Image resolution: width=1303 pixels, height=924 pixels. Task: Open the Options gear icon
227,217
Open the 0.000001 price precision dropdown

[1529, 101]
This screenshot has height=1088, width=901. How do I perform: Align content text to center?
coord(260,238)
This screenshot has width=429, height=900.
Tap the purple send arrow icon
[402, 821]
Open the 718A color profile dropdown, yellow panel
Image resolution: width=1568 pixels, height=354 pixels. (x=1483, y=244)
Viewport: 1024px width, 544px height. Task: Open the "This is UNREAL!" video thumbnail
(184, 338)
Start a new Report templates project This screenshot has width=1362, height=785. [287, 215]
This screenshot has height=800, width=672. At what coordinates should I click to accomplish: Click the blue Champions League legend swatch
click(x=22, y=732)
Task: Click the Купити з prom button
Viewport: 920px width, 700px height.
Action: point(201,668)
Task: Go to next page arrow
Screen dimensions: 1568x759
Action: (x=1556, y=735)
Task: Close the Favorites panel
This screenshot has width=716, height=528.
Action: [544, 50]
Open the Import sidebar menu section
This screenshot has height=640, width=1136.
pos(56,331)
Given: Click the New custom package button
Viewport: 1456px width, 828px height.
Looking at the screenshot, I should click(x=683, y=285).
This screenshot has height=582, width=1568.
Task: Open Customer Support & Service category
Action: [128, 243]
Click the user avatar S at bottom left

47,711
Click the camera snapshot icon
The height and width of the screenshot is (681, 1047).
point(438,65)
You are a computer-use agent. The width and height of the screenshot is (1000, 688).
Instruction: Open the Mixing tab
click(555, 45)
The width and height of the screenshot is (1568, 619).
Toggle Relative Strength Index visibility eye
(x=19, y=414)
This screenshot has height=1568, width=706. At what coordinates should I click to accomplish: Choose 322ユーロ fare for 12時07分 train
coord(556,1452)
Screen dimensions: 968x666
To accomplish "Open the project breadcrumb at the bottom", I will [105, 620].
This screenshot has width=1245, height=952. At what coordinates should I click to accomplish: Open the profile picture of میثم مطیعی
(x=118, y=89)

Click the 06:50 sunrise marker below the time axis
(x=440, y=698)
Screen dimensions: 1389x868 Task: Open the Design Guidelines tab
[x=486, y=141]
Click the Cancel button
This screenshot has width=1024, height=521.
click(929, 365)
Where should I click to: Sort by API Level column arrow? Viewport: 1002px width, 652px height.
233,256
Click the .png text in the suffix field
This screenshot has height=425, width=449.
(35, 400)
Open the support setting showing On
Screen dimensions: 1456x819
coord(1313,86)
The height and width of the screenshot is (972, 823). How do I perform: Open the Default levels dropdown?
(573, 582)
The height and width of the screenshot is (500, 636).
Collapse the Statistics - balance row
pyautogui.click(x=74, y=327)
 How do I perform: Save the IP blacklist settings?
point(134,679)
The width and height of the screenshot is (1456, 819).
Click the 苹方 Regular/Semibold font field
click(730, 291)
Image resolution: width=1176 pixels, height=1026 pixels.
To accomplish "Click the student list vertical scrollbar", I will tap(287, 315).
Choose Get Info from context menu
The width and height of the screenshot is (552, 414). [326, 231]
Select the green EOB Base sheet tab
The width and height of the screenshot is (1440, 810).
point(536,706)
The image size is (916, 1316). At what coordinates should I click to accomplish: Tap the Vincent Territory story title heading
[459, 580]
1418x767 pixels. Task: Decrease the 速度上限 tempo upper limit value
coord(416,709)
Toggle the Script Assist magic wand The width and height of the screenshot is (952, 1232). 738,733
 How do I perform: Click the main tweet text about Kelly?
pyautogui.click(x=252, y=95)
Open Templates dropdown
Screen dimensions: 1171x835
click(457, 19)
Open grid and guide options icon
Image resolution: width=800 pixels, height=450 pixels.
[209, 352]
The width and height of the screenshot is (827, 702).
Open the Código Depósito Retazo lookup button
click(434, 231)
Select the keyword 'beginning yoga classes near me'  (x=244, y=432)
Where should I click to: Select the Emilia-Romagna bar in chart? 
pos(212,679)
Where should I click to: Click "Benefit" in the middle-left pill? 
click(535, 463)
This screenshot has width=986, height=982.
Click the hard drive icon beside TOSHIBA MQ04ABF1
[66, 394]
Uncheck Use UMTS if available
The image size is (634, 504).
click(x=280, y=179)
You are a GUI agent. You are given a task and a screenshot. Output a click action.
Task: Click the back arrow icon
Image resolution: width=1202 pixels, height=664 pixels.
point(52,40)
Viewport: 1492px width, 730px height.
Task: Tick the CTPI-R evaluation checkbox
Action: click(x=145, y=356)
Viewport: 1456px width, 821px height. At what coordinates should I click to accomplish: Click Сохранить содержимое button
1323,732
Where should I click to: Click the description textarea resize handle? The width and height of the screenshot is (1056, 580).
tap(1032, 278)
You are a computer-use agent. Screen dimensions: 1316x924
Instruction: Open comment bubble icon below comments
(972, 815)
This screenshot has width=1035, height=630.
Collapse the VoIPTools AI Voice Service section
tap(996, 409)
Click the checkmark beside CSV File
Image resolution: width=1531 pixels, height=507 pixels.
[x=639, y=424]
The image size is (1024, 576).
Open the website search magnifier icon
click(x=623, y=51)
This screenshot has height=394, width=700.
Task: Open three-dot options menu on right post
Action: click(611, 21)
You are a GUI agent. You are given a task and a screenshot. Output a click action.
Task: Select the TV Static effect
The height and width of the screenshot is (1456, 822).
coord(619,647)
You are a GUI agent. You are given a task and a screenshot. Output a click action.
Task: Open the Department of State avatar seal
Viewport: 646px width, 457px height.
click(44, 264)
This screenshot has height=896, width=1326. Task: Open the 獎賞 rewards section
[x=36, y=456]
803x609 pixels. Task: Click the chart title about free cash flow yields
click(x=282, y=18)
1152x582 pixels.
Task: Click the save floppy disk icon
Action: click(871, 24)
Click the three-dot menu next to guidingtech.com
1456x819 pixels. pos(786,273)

▶ What you will do: Output as a numbered list the data from the line with "Choose Get Info from context menu" up to and including the line with "coord(416,709)", leaving out blank lines.

▶ Result of the task:
1. Choose Get Info from context menu
2. The width and height of the screenshot is (552, 414). [326, 231]
3. Select the green EOB Base sheet tab
4. The width and height of the screenshot is (1440, 810).
5. point(536,706)
6. The image size is (916, 1316). At what coordinates should I click to accomplish: Tap the Vincent Territory story title heading
7. [459, 580]
8. 1418x767 pixels. Task: Decrease the 速度上限 tempo upper limit value
9. coord(416,709)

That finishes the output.